§ **Work to be completed**: Among the lines below, count those with the word "will". Answer with the number only.

+++ Input for this task

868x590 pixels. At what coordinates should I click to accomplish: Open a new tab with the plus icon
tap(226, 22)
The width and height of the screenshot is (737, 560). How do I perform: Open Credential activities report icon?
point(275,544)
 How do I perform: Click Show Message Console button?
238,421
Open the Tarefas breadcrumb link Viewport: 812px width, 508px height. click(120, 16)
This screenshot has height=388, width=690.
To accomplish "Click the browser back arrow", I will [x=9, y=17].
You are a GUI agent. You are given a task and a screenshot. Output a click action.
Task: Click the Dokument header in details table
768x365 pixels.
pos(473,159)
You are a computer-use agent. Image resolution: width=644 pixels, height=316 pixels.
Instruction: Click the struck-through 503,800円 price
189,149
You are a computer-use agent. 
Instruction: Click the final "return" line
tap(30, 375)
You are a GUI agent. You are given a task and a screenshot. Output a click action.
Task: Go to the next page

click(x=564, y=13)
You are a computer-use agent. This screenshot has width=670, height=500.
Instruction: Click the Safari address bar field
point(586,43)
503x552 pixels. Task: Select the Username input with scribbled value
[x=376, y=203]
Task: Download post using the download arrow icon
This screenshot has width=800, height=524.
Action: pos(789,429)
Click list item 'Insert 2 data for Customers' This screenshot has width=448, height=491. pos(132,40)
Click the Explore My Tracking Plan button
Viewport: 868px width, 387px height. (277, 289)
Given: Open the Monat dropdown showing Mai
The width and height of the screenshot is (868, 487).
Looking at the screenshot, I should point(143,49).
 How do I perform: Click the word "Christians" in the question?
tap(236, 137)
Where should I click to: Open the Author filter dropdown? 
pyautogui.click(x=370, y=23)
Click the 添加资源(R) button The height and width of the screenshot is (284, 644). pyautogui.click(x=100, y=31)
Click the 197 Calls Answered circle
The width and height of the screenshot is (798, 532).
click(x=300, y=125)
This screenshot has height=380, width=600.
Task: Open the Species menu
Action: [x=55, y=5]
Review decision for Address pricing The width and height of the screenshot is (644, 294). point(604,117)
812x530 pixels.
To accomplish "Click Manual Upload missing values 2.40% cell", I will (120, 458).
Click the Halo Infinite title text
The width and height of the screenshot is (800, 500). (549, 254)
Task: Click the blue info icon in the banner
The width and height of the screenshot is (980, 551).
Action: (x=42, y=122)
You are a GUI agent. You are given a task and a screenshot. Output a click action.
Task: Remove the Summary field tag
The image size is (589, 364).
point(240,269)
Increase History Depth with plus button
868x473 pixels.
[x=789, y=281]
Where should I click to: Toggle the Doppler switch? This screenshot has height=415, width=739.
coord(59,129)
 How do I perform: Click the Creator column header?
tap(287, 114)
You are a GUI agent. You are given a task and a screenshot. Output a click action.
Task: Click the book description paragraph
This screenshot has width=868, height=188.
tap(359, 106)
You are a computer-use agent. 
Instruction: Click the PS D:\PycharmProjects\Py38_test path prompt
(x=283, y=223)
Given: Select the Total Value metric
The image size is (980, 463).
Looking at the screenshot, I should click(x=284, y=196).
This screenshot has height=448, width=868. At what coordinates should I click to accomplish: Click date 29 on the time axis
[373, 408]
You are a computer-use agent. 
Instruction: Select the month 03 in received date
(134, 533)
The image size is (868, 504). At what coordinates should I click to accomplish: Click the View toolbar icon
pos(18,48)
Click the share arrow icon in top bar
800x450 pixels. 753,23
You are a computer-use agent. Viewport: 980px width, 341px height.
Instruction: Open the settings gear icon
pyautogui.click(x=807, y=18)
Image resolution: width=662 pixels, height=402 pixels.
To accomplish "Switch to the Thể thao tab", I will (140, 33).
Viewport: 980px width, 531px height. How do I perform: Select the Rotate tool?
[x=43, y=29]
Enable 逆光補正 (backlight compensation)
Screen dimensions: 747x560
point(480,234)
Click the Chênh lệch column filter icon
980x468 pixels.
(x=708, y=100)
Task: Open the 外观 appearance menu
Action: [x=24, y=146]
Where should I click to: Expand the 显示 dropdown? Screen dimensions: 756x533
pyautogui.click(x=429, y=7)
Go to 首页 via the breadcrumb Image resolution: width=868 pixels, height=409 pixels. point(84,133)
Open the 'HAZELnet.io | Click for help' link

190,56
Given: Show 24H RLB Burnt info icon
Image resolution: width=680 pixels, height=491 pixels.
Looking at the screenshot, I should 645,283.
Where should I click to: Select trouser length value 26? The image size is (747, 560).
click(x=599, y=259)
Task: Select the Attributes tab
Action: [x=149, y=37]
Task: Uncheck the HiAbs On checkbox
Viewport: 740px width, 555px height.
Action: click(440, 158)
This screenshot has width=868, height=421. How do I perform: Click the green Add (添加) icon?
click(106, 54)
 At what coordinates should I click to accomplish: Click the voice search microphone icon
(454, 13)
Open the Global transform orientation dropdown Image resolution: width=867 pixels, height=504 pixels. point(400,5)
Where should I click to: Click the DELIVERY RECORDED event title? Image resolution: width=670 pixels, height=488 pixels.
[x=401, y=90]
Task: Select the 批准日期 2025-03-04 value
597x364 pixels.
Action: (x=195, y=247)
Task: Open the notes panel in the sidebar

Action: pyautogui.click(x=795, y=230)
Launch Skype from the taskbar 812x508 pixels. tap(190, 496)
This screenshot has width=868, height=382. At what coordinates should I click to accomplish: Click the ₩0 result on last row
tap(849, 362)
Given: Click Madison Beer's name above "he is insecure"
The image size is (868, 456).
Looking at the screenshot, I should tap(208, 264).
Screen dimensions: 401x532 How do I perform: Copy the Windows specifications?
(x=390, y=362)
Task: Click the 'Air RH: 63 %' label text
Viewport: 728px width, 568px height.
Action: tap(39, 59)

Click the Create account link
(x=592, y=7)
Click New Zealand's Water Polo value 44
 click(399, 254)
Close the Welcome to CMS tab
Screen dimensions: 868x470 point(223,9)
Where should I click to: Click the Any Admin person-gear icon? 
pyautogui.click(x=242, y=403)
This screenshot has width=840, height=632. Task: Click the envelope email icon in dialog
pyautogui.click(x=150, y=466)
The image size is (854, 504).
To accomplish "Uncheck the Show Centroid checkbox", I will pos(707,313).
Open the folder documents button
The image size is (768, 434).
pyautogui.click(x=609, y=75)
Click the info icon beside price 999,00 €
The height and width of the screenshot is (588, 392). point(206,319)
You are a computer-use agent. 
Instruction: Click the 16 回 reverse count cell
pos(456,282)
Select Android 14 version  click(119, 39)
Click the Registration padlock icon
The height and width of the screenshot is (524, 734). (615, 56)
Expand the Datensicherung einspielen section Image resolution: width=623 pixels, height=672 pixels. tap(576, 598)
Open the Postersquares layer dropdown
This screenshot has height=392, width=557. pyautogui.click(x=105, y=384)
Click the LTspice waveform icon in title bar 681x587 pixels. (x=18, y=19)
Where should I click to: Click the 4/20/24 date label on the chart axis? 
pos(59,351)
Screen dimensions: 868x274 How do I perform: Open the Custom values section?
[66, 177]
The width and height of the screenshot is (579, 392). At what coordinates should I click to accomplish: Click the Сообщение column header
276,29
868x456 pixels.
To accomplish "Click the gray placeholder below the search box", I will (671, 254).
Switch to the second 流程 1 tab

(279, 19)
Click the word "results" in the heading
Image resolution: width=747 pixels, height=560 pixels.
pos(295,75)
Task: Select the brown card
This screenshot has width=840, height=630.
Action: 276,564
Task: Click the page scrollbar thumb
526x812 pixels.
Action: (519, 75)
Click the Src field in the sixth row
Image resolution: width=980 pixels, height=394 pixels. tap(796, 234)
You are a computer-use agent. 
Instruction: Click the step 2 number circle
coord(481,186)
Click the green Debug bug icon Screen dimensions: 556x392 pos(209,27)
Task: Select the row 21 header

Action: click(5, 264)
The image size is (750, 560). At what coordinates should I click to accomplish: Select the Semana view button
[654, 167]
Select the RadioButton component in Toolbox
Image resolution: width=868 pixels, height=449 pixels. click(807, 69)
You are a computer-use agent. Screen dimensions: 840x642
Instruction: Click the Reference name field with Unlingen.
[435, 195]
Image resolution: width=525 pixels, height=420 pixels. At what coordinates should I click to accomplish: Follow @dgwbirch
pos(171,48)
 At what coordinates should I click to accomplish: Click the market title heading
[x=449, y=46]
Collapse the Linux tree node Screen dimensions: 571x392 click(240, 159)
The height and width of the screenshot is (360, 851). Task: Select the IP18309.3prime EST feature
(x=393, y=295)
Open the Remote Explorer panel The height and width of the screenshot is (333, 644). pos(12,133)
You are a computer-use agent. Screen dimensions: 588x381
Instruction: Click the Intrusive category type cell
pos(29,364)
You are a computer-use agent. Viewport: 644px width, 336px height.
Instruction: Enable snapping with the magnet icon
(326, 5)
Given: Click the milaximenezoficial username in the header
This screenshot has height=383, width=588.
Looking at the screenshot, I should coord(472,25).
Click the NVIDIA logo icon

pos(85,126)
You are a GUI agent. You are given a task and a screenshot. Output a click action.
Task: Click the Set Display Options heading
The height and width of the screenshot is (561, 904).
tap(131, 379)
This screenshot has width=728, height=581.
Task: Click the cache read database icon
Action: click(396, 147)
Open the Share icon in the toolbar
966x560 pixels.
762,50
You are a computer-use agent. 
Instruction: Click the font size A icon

++++++

§ **Answer area**: 5